PROBLEMS -
1. Rewrite the ff memory troubleshooting text starting with "littleFrame = ffdf(myVec, another)" and going on through "the command line.", renaming "littleFrame" to "smallFrame" everywhere it appears in that stretch.
2. Pick up the ff memory troubleshooting text after its last line and keep writing it.

PAGE TEXT -
Some more testing seems to confirm the problem is the available memory. If I start R with

Rgui --max-mem-size=50M

the example code runs just fine. I also found a similar problem with the ffdfindexget function. Running this (without restricting memory)

  myVec = ff(1:5)
  another = ff(10:14)
  littleFrame = ffdf(myVec, another)
  posVec = ff(c(2, 4), vmode = 'integer')
  ffdfindexget(littleFrame, posVec)

generated the following error:

Error in if (any(B < 1)) stop("B too small") : 
  missing value where TRUE/FALSE needed
In addition: Warning message:
In bbatch(n, as.integer(BATCHBYTES/theobytes)) : NAs introduced by coercion

Again, the problem goes away when I restrict the memory through the command line.

schuemie commented 10 years ago

I managed to trace the problem to the bbatch function in the bit package, that attempts to convert B to an integer:

B <- as.integer(B)

but on my machine B is too big to fit in an integer, because in the function ffindexorder in ff:

ffindexordersize <- function (length, vmode, BATCHBYTES = getOption("ffmaxbytes"))

(Dataset entries)
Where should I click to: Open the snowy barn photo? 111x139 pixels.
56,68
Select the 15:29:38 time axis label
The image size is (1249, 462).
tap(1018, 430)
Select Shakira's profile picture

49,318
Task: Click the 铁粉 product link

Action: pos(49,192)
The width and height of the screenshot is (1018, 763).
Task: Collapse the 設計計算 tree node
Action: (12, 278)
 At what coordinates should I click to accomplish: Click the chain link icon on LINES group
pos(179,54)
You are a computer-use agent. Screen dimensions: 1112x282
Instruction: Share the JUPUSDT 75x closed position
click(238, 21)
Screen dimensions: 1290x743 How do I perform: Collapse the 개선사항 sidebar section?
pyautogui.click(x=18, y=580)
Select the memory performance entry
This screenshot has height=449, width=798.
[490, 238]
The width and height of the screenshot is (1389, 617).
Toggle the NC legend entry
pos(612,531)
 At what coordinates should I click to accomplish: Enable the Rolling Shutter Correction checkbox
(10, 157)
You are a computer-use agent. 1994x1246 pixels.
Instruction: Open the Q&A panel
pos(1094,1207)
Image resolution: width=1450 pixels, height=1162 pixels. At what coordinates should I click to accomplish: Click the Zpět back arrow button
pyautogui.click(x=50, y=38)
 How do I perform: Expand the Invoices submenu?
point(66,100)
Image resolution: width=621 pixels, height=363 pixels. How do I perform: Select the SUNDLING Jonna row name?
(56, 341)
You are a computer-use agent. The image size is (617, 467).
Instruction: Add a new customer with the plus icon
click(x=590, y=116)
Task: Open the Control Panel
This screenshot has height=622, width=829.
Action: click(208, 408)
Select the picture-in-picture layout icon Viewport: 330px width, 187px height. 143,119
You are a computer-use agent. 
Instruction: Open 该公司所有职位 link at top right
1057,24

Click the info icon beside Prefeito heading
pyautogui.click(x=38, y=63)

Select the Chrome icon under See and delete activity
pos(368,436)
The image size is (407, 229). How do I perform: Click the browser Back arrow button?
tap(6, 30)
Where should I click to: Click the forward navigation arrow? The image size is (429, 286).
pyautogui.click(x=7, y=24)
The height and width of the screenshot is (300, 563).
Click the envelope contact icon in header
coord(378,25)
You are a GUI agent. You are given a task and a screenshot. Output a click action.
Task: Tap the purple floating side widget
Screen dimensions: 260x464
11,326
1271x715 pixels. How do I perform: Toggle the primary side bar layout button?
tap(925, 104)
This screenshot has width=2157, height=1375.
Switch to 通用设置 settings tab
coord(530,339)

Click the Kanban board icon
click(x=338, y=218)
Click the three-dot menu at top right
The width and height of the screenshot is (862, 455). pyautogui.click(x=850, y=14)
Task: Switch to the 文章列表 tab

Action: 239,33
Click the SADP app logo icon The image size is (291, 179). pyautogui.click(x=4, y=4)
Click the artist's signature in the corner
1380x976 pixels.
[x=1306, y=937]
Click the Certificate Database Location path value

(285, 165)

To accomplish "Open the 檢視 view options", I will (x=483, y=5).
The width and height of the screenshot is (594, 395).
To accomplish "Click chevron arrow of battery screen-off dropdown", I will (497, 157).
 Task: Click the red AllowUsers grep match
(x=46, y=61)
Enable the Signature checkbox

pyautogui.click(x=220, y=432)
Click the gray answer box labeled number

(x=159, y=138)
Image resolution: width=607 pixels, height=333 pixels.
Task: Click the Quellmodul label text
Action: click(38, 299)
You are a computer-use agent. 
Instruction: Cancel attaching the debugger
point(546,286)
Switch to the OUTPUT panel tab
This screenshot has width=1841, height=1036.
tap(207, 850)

ANSWER SET -
1.
smallFrame = ffdf(myVec, another)
  posVec = ff(c(2, 4), vmode = 'integer')
  ffdfindexget(smallFrame, posVec)

generated the following error:

Error in if (any(B < 1)) stop("B too small") : 
  missing value where TRUE/FALSE needed
In addition: Warning message:
In bbatch(n, as.integer(BATCHBYTES/theobytes)) : NAs introduced by coercion

Again, the problem goes away when I restrict the memory through the command line.

2.
{
    recvalbytes <- .rambytes[vmode]
    recindbytes <- .rambytes["integer"]
    bbatch(length, BATCHBYTES/(recvalbytes + 2 * recindbytes))
}

B is set to BATCHBYTES/(recvalbytes + 2 * recindbytes), and BATCHBYTES defaults to getOption("ffmaxbytes"), which on my machine is 85,873,131,520.

I now run all my code by starting with

options(ffmaxbytes = min(getOption("ffmaxbytes"),.Machine$integer.max * 12))

and that makes the problem go away. It still would be nice to solve the problem in the package, but I guess the right place to fix it would be in the bbatch function, which will work just fine if B is converted to a numeric instead of an integer. However, that's the bit package, not yours.

Sorry for bothering you!